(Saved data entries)

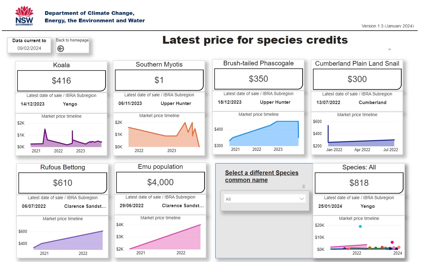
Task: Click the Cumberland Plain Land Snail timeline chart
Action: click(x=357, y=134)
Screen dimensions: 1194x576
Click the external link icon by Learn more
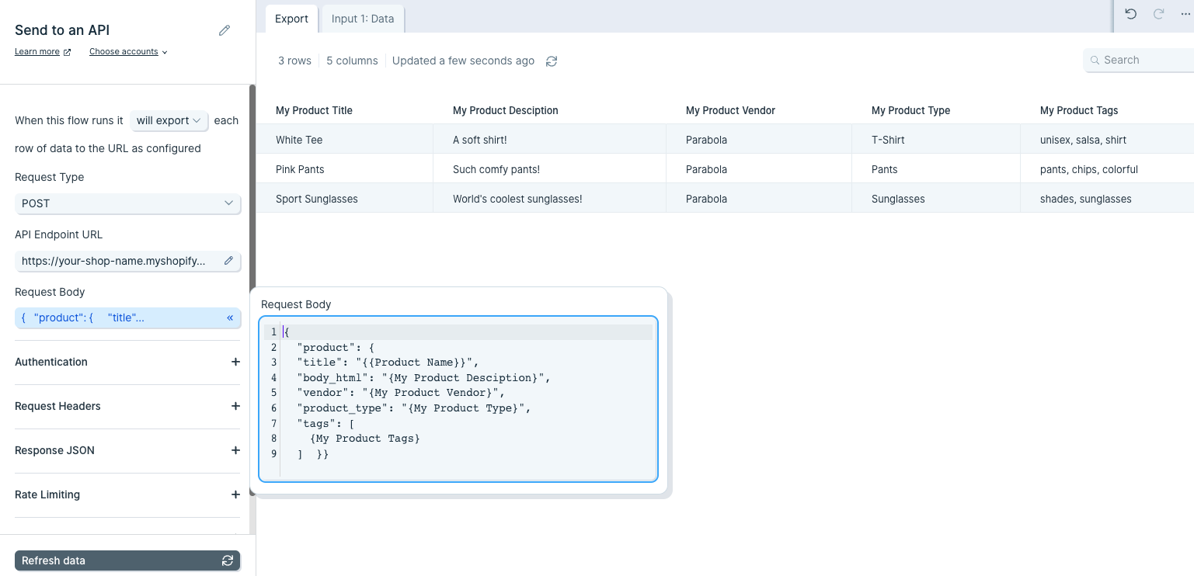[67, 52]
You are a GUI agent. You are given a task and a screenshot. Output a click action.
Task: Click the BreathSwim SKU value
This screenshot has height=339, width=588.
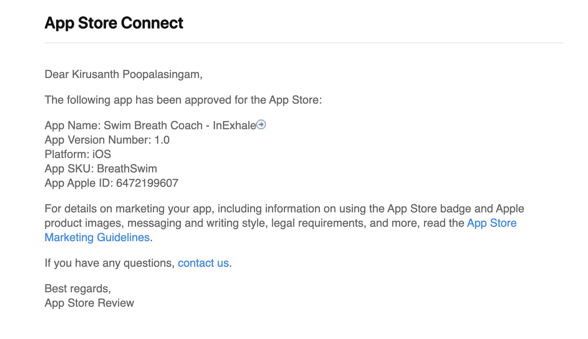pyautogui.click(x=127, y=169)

==

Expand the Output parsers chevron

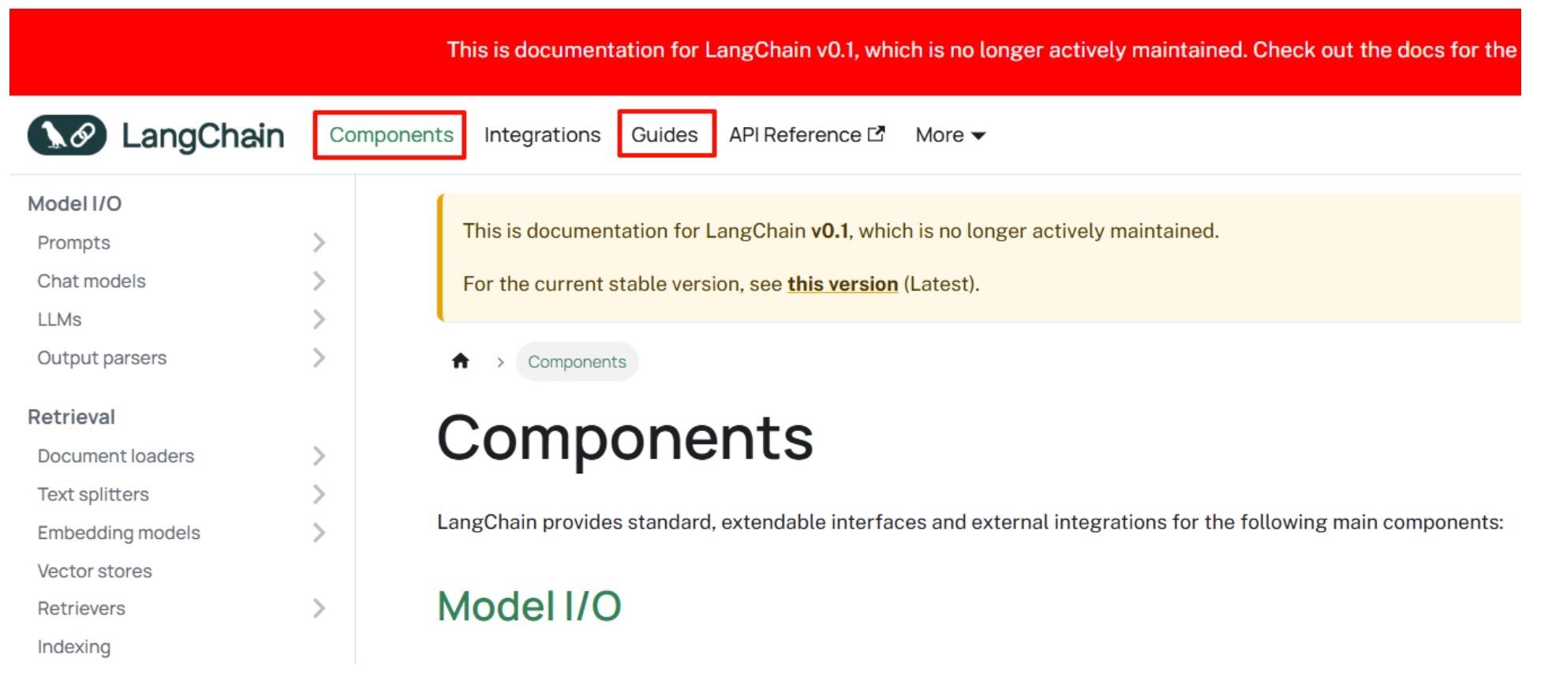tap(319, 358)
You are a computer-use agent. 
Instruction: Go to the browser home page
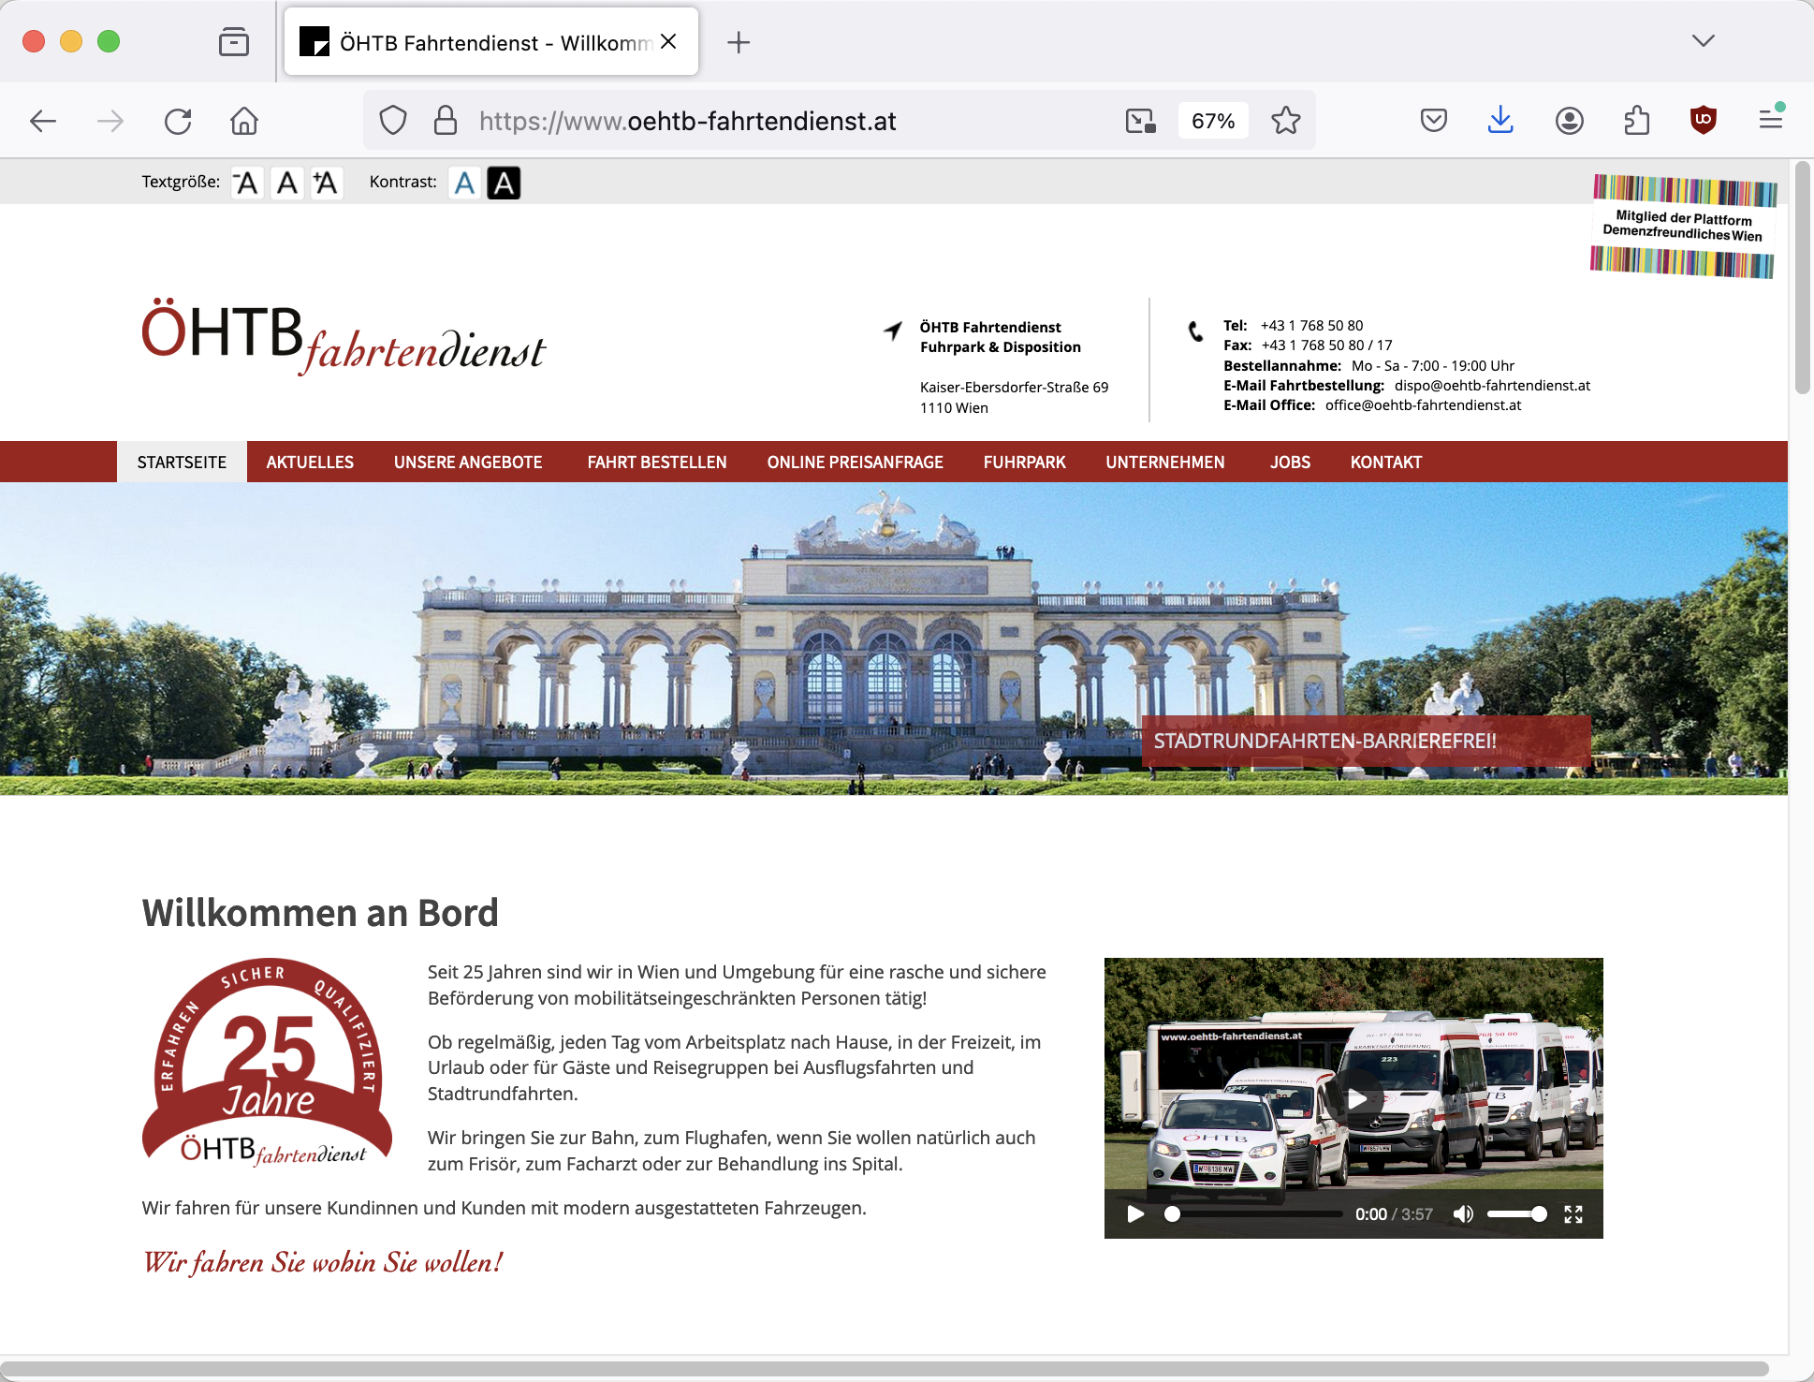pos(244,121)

---

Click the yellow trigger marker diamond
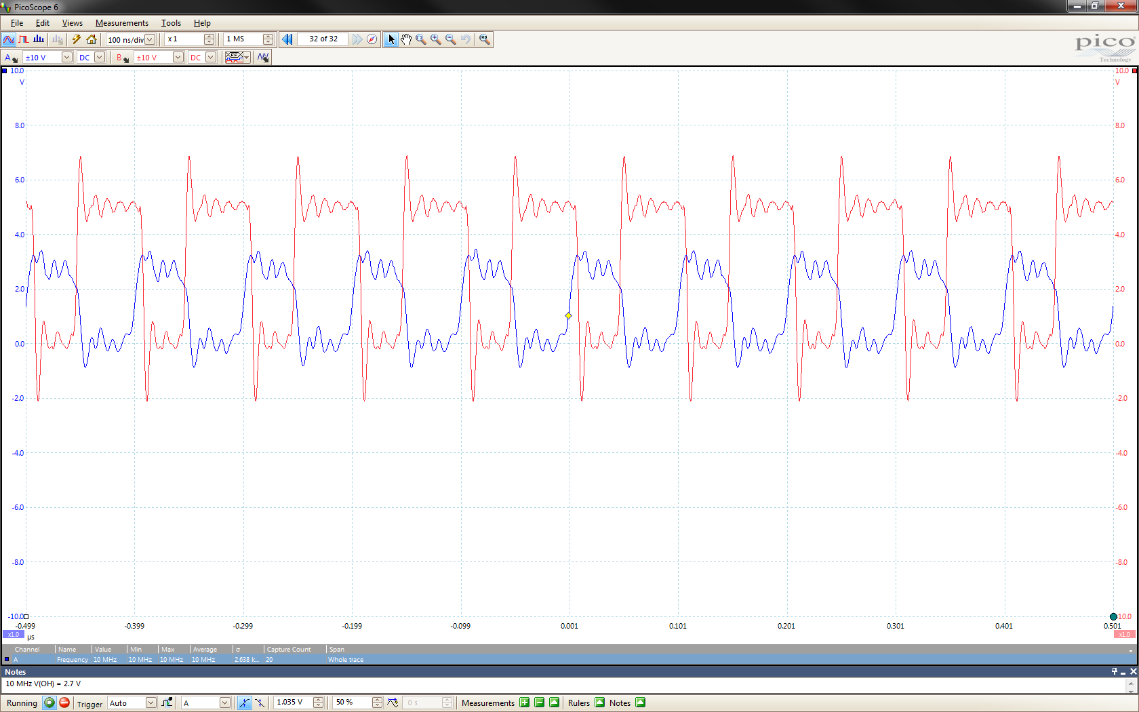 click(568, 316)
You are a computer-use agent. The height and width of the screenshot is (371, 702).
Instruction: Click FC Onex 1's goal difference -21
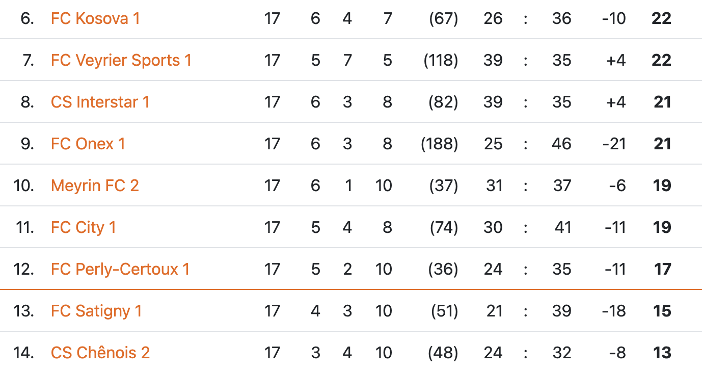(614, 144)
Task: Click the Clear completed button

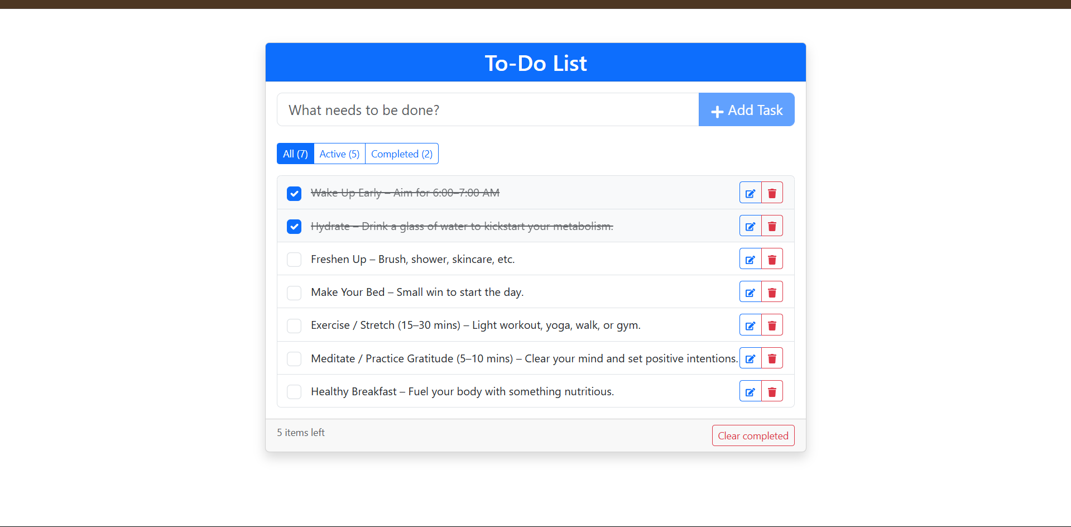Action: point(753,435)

Goal
Reproduce the records starting at the line that contains "Click the yellow trigger marker diamond" and ending at the line that contains "Action: point(753,435)", requests included, with every coordinate in the answers multiplied by 1.95 and rounded to a whole number, halves rounded up. Leave the pictures out of your answer.

Written response
Click the yellow trigger marker diamond
 click(1108, 616)
You are a computer-use agent. The height and width of the screenshot is (371, 702).
Instruction: Click FC Onex 1's goal difference -21
(1197, 281)
Task: Click the Clear completed button

Action: point(1468,848)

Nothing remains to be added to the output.